A pressure relief valve assembly may be coupled to one or more casings and/or tubular members to control fluid communication therebetween. The valve assembly is a one-way valve assembly that relieves pressure within an annulus formed between adjacent casings and/or tubular members to prevent burst or collapse of the casings and/or tubular members. The valve assembly includes a tubular body having a port for fluid communication and a valve ring disposed within the tubular body, the valve ring having a flap for closing the port, wherein the flap is configured to flex from a closed position to an open position in response to a pressure differential. In another embodiment, the valve assembly also includes a retainer sleeve movable from an engaged position for maintaining the flap in a closed position to a disengaged position to allow the flap to open.

Description

CROSS-REFERENCE TO RELATED APPLICATIONS
This application claims benefit of U.S. Provisional Patent Application Ser. No. 61/481,102, filed on Apr. 29, 2011, which patent application is incorporated herein by reference in its entirety.
BACKGROUND OF THE INVENTION
1. Field of the Invention
Embodiments of the invention generally relate to a pressure relief valve assembly for a casing.
2. Description of the Related Art
Traditional well construction, such as the drilling of an oil or gas well, includes a wellbore or borehole being drilled through a series of formations. Each formation, through which the well passes, must be sealed so as to avoid an undesirable passage of formation fluids, gases or materials out of the formation and into the borehole. Conventional well architecture includes cementing casings in the borehole to isolate or seal each formation.

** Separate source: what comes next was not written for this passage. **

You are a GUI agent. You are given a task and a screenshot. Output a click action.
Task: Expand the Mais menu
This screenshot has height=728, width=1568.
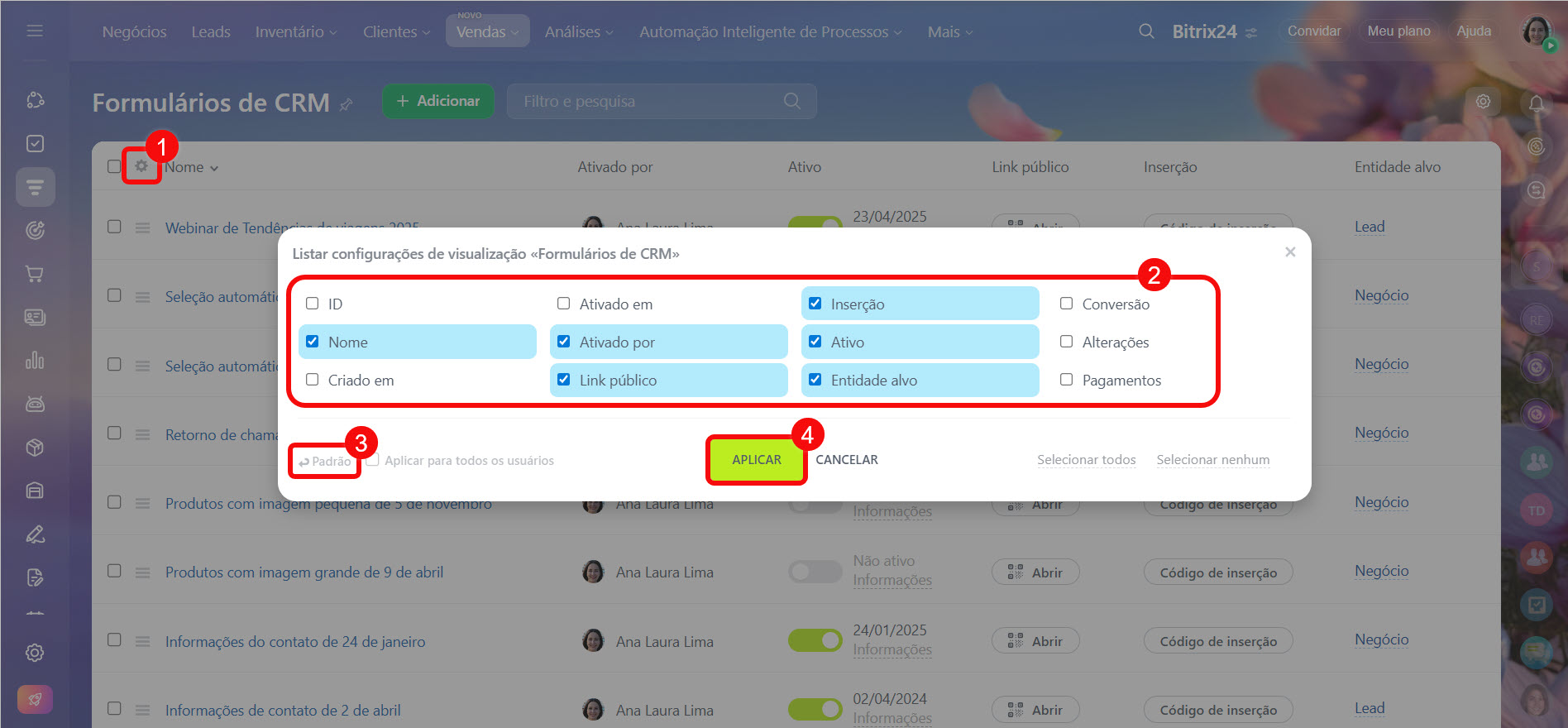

The casings prevent the collapse of the borehole wall and prevent the undesired inflow of fluids from the formation into the borehole.
In standard practice, each succeeding casing placed in the wellbore has an outside diameter significantly reduced in size when compared to the casing previously installed. The borehole is drilled in intervals whereby a casing, which is to be installed in a lower borehole interval, is lowered through a previously installed casing of an upper borehole interval and then cemented in the borehole. The purpose of the cement around the casing is to fix the casing in the well and to seal the borehole around the casing in order to prevent vertical flow of fluid alongside the casing towards other formation layers or even to the earth's surface.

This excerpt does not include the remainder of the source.